**Passage provided:**
****

'Kate Manne is the Simone de Beauvoir of the 21st century'
Amanda Marcotte
'I want to press this book on every schoolgirl who thinks that feminism is uncool, any woman who thinks the most important gender battles are won, pretty much every man I know, and say, have you thought about this?'
Sophie McBain, New Statesman
Male entitlement takes many forms.
To sex, yes, but more insidiously to admiration, bodily autonomy, knowledge, power, even care.
In this urgent intervention, philosopher Kate Manne offers a radical new framework for understanding misogyny.
In clear-sighted, powerful prose, she ranges widely across the culture to show how the idea that a privileged man is tacitly deemed to be owed something is a pervasive problem.

****

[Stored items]
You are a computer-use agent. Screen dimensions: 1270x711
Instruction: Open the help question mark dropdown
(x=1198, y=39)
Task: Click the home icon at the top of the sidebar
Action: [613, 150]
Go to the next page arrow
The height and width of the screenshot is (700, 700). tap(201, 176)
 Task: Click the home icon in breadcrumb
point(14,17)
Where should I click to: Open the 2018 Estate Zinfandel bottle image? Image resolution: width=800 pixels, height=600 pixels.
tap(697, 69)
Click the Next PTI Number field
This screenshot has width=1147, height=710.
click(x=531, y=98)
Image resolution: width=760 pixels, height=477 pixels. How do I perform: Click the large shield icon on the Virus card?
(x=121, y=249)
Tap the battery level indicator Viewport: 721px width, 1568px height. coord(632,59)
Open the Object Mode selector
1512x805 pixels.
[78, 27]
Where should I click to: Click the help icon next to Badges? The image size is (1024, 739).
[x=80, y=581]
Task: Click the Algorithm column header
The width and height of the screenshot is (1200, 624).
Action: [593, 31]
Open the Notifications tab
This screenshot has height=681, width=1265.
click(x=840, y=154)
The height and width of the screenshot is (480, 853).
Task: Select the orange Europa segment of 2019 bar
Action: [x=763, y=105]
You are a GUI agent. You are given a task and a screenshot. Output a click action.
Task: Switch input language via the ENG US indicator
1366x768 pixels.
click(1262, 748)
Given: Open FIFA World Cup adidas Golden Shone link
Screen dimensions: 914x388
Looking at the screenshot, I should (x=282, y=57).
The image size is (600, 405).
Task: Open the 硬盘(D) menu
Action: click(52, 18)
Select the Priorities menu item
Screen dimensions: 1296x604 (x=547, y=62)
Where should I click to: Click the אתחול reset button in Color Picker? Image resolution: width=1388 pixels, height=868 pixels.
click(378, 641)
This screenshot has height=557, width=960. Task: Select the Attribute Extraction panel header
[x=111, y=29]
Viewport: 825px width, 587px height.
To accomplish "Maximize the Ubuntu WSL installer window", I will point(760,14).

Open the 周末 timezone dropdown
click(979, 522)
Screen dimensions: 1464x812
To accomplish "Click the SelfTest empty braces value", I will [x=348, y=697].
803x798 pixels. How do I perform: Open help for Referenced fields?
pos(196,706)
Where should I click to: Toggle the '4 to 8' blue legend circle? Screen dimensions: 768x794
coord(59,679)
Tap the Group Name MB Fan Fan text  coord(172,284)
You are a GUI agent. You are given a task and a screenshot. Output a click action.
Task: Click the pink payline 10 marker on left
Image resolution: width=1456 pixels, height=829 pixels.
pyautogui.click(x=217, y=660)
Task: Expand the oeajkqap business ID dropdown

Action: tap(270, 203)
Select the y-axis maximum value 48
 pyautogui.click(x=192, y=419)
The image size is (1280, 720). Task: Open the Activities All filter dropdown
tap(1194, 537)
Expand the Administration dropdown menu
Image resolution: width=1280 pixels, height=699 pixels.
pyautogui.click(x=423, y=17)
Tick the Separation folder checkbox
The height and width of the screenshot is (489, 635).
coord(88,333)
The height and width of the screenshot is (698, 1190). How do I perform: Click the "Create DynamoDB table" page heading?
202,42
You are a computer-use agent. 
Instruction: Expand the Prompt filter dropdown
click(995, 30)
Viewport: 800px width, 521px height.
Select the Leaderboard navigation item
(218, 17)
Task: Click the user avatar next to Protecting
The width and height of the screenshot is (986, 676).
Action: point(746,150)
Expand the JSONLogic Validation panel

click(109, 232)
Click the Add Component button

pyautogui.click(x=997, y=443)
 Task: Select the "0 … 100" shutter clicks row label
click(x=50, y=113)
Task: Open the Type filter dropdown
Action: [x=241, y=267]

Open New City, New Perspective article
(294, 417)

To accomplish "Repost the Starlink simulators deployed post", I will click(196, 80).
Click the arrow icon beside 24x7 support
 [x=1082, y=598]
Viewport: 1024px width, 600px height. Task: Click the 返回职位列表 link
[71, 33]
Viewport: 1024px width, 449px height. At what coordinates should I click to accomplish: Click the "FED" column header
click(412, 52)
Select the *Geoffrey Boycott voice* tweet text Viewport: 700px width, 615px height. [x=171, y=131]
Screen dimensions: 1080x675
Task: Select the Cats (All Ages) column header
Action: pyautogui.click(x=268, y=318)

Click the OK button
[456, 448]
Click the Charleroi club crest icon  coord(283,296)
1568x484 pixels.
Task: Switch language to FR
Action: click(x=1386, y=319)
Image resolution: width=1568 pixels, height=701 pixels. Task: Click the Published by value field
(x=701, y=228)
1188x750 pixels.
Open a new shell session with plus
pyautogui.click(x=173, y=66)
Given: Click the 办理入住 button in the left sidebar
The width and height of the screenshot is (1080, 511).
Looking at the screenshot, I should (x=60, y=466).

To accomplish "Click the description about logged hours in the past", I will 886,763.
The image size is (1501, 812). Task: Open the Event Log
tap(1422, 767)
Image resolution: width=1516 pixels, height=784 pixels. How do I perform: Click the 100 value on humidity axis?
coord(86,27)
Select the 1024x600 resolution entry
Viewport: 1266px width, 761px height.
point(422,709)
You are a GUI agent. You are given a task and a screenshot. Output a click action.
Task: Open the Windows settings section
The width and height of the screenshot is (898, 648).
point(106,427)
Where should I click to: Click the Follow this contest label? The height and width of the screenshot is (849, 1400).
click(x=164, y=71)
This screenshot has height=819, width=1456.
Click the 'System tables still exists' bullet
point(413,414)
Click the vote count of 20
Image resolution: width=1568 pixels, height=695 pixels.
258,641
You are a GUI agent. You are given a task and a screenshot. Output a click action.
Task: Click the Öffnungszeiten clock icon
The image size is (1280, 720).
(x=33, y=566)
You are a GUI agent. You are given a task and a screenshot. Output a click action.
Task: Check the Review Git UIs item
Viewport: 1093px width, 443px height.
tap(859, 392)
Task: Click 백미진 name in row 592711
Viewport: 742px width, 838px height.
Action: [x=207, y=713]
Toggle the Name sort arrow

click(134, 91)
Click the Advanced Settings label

****

**Task requirements:** Write the next few sentences of the book description about male entitlement, starting after its final sentence. The records have no role in this work.

**Exercise result:**
Male entitlement can explain a wide array of phenomena, from mansplaining and the undertreatment of women's pain to mass shootings by incels and the seemingly intractable notion that women are 'unelectable'.
The consequences for girls and women are often devastating.
As Manne shows, toxic masculinity is not just the product of a few bad actors; we are all implicated, conditioned as we are by the currents of our time.
With wit and intellectual fierceness, she sheds new light on gender and power and offers a vision of a world in which women are just as entitled as men to be cared for, believed and valued.